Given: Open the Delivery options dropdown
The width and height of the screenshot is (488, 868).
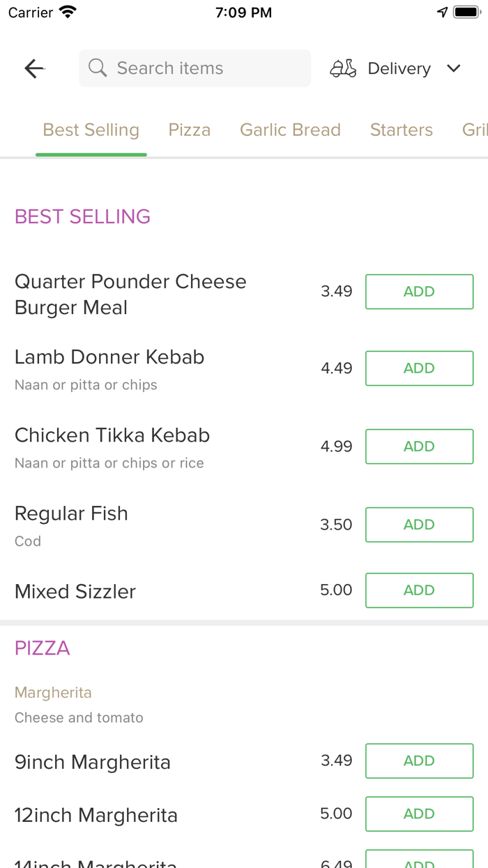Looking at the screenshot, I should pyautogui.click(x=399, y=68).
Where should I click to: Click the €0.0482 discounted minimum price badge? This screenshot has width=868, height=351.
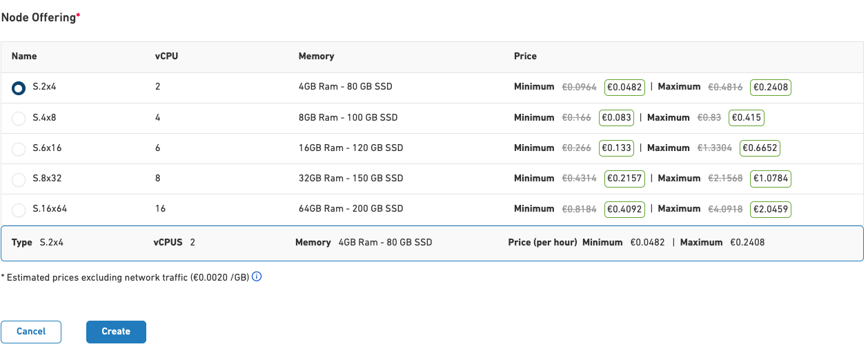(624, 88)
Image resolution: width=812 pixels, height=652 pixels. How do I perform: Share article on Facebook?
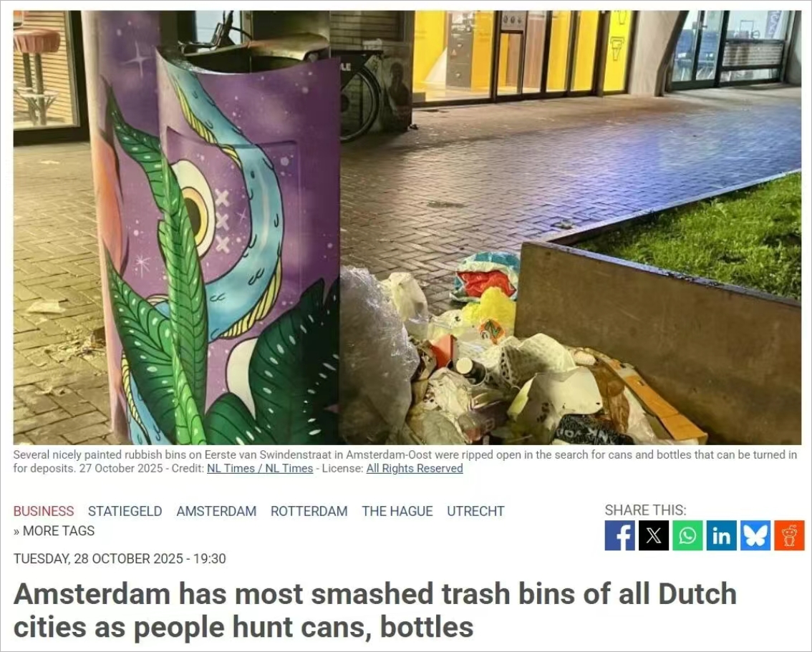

== Required work ==
Take the lines from the one holding "Where should I" through the final line of the listing above and copy them exactly, both ends included, with no pictures.

== Response for this exercise ==
Where should I click to: Click the €0.0482 discounted minimum price badge? This screenshot has width=868, height=351.
(624, 88)
Image resolution: width=812 pixels, height=652 pixels. How do I perform: Share article on Facebook?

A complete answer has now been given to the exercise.